Economy Watch: Global CRE Investment Forecast for Growth in ’17
- Jan 23, 2017
Investment in the world’s largest real estate markets—including major U.S. markets—will probably enjoy considerable strength this year, a new analysis by JLL predicted. In fact, global investment volumes are forecast to rise to about $700 billion this year, up from $650 in 2016, and roughly in line with investment levels experienced in 2014 and ’15, which were strong years worldwide. Some U.S. investment markets will be especially strong.
This trend in 2017, JLL said, will be supported by increased institutional allocations directed toward commercial real estate because such institutional investors are focusing on higher-yield opportunities. Also, new sources of capital are being unlocked from such growing countries as China, Taiwan and Malaysia. Moreover, the trend will grow beyond 2017. By 2020, cross-border investment globally could account for more than 50 percent of all activity (and as of third-quarter 2016, China outpaced the U.S. as the world’s largest cross-border investor in CRE).
Investment activity in the United States, the world’s largest real estate market, will remain strong in 2017. Currently, the U.S. is home to 16 of the top 30 cities for real estate investment, according to JLL’s ranking. New York is far and away the global leader, with more than $33.1 billion in transaction volumes during the first three quarters of 2016, or nearly double the activity of second-place London.
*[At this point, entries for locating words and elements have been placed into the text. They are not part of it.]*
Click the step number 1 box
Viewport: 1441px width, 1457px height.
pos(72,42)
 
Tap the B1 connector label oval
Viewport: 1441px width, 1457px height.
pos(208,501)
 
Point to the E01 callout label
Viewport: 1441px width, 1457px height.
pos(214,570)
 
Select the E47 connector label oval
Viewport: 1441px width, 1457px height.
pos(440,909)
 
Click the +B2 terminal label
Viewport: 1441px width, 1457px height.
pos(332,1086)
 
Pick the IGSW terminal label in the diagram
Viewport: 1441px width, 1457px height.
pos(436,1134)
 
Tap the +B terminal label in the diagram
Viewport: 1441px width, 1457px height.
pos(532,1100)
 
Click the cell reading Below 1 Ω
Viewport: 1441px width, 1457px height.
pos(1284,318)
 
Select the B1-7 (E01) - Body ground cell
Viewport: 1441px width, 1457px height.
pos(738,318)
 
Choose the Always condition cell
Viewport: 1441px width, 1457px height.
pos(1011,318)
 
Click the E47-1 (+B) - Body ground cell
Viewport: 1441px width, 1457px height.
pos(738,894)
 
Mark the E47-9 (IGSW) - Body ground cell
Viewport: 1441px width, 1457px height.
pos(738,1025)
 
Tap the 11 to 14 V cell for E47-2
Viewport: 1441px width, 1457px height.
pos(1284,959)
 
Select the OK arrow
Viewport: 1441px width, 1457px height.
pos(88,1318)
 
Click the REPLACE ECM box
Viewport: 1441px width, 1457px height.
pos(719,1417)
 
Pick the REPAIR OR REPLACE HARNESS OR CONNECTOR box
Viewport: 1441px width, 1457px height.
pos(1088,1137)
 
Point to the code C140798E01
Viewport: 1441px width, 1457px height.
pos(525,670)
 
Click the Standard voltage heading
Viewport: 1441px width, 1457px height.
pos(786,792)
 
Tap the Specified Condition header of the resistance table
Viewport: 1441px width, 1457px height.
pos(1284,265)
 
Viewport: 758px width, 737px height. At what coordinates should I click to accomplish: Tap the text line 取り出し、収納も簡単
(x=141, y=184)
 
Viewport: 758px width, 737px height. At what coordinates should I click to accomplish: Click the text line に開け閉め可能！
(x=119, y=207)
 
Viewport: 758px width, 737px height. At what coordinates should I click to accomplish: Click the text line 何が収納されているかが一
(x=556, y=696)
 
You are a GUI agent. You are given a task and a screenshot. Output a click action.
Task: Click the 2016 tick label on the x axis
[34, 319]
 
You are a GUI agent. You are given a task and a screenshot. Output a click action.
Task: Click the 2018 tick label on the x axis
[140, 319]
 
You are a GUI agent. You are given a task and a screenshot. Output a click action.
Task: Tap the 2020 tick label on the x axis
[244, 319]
Los Angeles is in third position (ahead of both Tokyo and Paris), with a 22 percent increase in investment volume over the first nine months of 2016 to $15.7 billion, due to an increase in foreign investment. On the other hand, San Francisco dropped out of the top 12 markets for investment, having occupied one of the top spots for several years, with investment levels off 46 percent during the first three quarters of 2016 compared with the same period a year earlier. Washington DC (6th) and Chicago (8th) held their positions on JLL’s ranking, despite modest falls in volumes in 2016.